===== RECORDS PROVIDED =====
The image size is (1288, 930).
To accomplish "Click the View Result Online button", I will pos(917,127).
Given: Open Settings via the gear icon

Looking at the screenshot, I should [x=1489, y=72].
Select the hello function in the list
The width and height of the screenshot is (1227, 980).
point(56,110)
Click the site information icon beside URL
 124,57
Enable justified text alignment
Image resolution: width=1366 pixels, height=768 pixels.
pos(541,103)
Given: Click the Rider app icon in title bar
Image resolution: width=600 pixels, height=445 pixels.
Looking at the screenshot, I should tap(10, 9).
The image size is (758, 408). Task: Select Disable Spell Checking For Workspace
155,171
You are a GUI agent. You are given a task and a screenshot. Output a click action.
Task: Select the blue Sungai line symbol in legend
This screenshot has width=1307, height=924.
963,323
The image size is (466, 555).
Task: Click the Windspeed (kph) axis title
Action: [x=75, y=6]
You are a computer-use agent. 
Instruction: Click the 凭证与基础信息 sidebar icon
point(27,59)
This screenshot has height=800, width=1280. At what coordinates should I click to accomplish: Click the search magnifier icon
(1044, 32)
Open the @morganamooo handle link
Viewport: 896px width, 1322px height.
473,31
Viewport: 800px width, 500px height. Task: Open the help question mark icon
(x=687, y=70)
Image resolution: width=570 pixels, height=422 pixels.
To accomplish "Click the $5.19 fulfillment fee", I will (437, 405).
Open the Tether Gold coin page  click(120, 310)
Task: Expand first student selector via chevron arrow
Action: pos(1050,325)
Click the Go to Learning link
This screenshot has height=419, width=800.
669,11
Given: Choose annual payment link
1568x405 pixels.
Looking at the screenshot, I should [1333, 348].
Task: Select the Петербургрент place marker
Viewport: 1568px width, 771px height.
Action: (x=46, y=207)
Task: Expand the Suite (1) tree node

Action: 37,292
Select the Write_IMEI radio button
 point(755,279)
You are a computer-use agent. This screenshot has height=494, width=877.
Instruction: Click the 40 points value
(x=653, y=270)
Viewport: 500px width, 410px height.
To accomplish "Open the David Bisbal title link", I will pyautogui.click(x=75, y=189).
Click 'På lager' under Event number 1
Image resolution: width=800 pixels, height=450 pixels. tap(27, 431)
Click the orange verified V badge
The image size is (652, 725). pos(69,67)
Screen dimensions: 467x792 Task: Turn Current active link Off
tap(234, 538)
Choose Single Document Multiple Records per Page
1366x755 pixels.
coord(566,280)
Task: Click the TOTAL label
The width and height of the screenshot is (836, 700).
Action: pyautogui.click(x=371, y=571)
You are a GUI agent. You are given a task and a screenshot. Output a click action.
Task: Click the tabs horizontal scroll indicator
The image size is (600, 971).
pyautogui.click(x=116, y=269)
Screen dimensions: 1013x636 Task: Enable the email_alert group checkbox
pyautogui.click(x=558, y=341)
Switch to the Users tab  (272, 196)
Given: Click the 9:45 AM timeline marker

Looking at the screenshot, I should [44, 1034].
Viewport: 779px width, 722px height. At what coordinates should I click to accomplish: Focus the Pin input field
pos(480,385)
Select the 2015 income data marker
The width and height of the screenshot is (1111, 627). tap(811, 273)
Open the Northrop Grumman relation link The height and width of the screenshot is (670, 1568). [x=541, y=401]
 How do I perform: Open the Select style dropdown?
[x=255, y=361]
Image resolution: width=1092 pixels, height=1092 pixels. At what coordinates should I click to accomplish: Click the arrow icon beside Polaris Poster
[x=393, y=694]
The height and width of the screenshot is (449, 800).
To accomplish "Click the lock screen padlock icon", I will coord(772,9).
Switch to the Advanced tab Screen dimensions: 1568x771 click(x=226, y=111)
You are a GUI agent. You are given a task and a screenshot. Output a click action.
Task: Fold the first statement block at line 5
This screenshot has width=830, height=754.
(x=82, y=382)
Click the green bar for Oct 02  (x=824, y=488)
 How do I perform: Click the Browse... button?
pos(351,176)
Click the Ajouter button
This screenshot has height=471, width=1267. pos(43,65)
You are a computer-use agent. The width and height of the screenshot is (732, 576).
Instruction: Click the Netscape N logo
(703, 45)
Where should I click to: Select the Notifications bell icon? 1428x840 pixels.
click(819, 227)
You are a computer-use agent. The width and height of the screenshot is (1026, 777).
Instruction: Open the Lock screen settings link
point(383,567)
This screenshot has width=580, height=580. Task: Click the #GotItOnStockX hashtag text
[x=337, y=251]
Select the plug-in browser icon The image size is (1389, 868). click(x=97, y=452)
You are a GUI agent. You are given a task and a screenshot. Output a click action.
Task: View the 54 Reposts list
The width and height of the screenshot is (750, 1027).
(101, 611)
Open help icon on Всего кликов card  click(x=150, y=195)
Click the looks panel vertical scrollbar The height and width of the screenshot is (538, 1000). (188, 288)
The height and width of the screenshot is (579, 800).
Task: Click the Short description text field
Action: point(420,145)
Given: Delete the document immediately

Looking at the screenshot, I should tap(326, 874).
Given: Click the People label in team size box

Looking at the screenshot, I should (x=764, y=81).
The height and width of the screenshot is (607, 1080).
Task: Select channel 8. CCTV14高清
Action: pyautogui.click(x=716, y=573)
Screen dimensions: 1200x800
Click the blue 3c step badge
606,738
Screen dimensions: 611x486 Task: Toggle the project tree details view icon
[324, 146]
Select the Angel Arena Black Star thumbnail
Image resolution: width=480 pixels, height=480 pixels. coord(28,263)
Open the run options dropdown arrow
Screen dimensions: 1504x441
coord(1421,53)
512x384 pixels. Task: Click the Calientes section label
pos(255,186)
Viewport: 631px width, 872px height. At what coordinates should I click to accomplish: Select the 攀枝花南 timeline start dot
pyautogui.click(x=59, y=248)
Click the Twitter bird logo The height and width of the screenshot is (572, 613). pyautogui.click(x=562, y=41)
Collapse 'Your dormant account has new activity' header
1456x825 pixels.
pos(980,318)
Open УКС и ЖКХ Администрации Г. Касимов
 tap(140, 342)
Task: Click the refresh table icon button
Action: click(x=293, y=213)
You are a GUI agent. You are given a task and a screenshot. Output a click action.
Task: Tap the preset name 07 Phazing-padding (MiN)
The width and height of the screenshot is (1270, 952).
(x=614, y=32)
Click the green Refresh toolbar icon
=====
- **TASK GOAL**: Your answer is a single number: the count of lines in the records holding the string "Switch".

- **THE COMPLETED TASK**: 2